I was reading Martin Fowler’s well-known paper on architecture as a result of the reading and thinking I’ve been doing about the work of an architect (as exemplified in a few recent articles).
I very much like the idea of thinking about architecture as “things which are hard to change”. As he points out, in software there is no particular reason why anything should be hard to change. For anything we can think of: interfaces, database schema, even programming language, someone has come up with a scheme to make it easy to change.
In the article, Fowler extensively quotes Ralph Johnson. In one place, Johnson points out that there is some limit to making something easy to change. Every attempt to make something easy to change increases the complexity a little bit. Coding to interfaces is an excellent practice to make it easy to change out the implementation, but it makes the job of the maintainer a little more complex, as it breaks the explicit connection between the method being called and the specific implementation. Dependency injection makes it easy to change a class' collaborators, but at the cost of shifting the satisfaction of dependencies somewhere else.
It’s interesting to compare this way of thinking with what Fred Brooks says in No Silver Bullet. They both agree that complexity is what makes software difficult. The question is whether this complexity is purely a consequence of limits in our imagination, designs, and organizations, as Johnson and Fowler seem to imply, or whether it is inherent in the underlying problem that software is trying to solve, which is what Brooks suggests in No Silver Bullet.
As an example, take a piece of software that is trying to model some real-world phenomenon, like the climate. The Earth’s climate is enormously complex. To create a complete computer simulation of the climate would require a computer program that contained every significant factor. Unfortunately, as Douglas Adams pointed out by disproving the existence of art, there simply isn’t a simulation big enough.
So we need a model, which omits some of the significant factors but hopefully gives us enough of the biggest ones so that we can make large-scale predictions. (We can’t make small-scale predictions without all the factors; that would be the equivalent of predicting the weather a month from now.) The point is that, in order to produce a program we can actually run, we already have to reduce the complexity of our computer program compared to that of the real world. (Of course, global climate models have been doing rather poorly compared to observations lately, but even if they were doing well the point would still hold.)
So without even introducing any complexity brought about by architecture or design flaws, we already have as much complexity as we can possibly handle. In fact, we have left over complexity that we can’t handle; if we could handle more complexity, we would introduce more climate factors and make the program more complex.
This is what Brooks means by the essential complexity.
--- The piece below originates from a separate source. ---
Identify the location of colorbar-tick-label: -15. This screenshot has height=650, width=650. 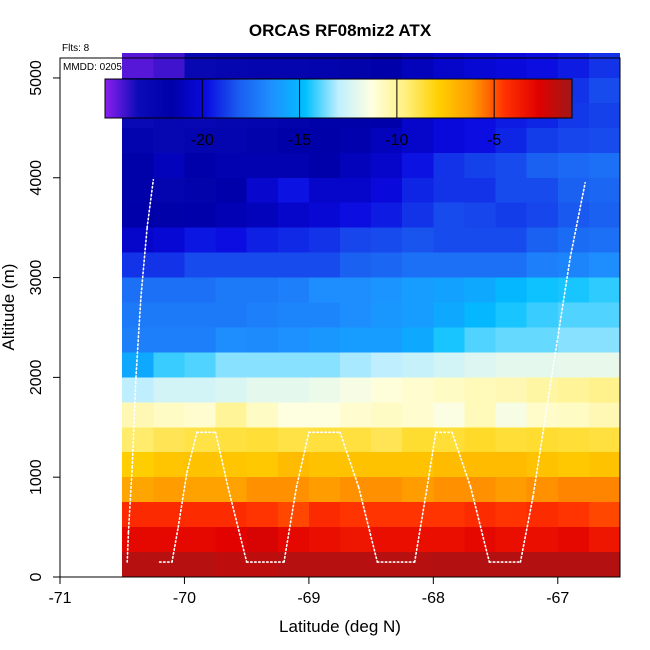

It comes to us from the fact that we are modeling the real world. There is no reason to think that there is any way to remove or get around this essential complexity. Even in cases where the complexity is ultimately human (as in the complexity of an app like Uber that is continually matching riders with drivers) we can’t make the complexity go away, no matter how good our architecture is.
So what would be the hallmark of a good architecture? One answer might be that it introduces as little complexity as possible. However, we saw earlier that every time we make something easy to change, we introduce some complexity. So maybe we would say it introduces as little complexity as practical. But really all we’ve done is just push the question back a step, because how do we know if the complexity we’ve introduced is practical?
Fowler says that agile methods attempt to contain complexity by reducing “irreversability”. When we say we make something easy to change, we could also say that we are making the decision easy to “undo”. I code to interfaces even though I’ve already picked an implementation because I might want to “unpick” that implementation. Unfortunately, this looks to me more like shifting complexity rather than eliminating it. I introduce a microservice architecture to make it easy to change out a component, but now in place of the complexity of coupling I have the complexity of asynchronous processing and interface marshalling.
Ultimately I don’t think this problem admits a solution. I suppose that’s good, in a way; I enjoy spending part of my time doing software architecture and it would be a pity if there turned out to be One Right Architecture that we just had to apply to solve all our problems. I don’t think there’s anything we can reasonably expect to do as software developers other than continue to muddle through, do the best we can with what we know, and continue to grind out incremental improvements in building software with each new technology, new idea, and new generation of developers. But given that this is how we got from the observation balloon to sending people into space, maybe that’s not such a bad approach after all.